── TEKS DOKUMEN ──

Pendapatan Secara Cash Basis
Pembukuan pada LKS termasuk Bank Syariah adalah mempergunakan akrual basis. Namun demikian, pada perhitungan bagi hasil mempergunakan cash basis.
Secara akrual basis, pendapatan yang belum diterima atau masih diakui sebagai piutang sudah diakui sebagai pendapatan. Pendapatan secara cash basis adalah pendapatan hanya diakui stelah kasnya diterima.

Pendapatan yang akan Dibagihasilkan
     Pendapatan yang akan dibagihasilkan berasal dari :
1.      Jual beli, pada piutang murabahah, piutang salam, dan piutang istishna
2.      Ujroh, pada ijarah, ijarah muntahiyah bittamlik, uang muka disewakan kembali
3.      Bagi hasil, pada investasi mudharabah, investasi musyarakah

C.    KEBIJAKAN DALAM PENENTUAN PROFIT MARGIN DAN NISBAH BAGI HASIL

Faktor-faktor yang perlu dipertimbangkan dalam penetapan margin dan bagi hasil antara lain :
a.       Komposisi Pendanaan
Bagi bank syariah yang pendanaan nya sebagian besar diperoleh dari dana giro dan tabungan, yang notabene nisbah nasabah tidak setinggi pada deposan (apalagi bonus / athaya untuk giro cukup rendah karena diserahkan sepenuhnya pada kebijakan bank syariah yang bersangkutan), maka penentuan keuntungan (margin atau bagi hasil bagi bank) akan lebih kompetitif jika dibandingkan suatu bank yang pendanaannya porsi terbesar berasal dari deposito.

b.      Tingkat Persaingan
Jika tingkat kompetisi ketat, porsi keuntungan bank tipis, sedangkan pada tingkat persaingan masih longgar bank dapat mengambil keuntungan lebih tinggi.

c.       Resiko Pembiayaan
Untuk pembiayaan pada sektor yang beresiko tinggi, bank dapat mengambil keuntungan lebih tinggi dibanding yang beresiko sedang apalagi kecil.

d.      Jenis Nasabah
Yang dimaksudkan adalah nasabah prima dan nasabah biasa. Bagi nasabah prima misal usaha nya besar dan kuat bank cukup mengambil keuntungan tipis, sddangkan untuk pembiayaan kepada para nasabah biasa diambil keuntungan yang lebih tinggi .

───
── DATA SUMBER ──

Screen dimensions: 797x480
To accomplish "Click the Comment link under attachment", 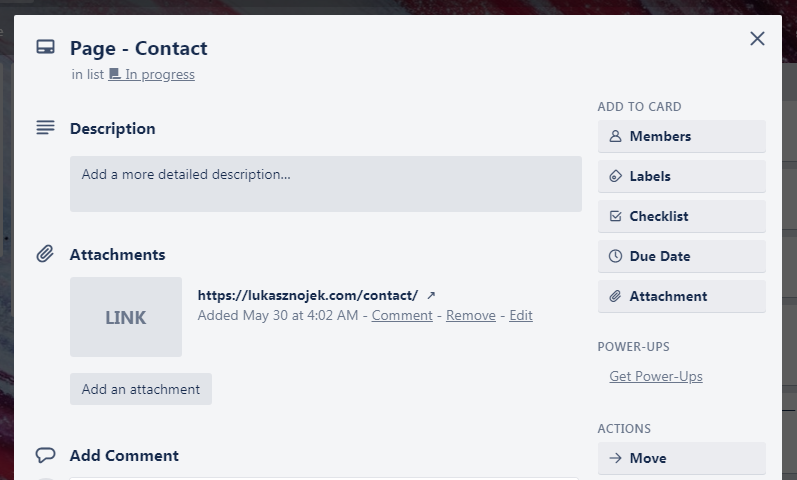I will point(402,315).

───

DAFTAR TUGAS >>
**1.** Menurut teks dokumen, basis apa yang dipakai dalam pembukuan pada LKS termasuk Bank Syariah?
**2.** Perbarui bagian teks dokumen yang dimulai dari "c.       Resiko Pembiayaan" dan berakhir pada "lebih tinggi .". Ganti kata "keuntungan" dengan "laba".

PEMBAHASAN SOAL >>
**1.** Akrual basis.

**2.**
c.       Resiko Pembiayaan
Untuk pembiayaan pada sektor yang beresiko tinggi, bank dapat mengambil laba lebih tinggi dibanding yang beresiko sedang apalagi kecil.

d.      Jenis Nasabah
Yang dimaksudkan adalah nasabah prima dan nasabah biasa. Bagi nasabah prima misal usaha nya besar dan kuat bank cukup mengambil laba tipis, sddangkan untuk pembiayaan kepada para nasabah biasa diambil laba yang lebih tinggi .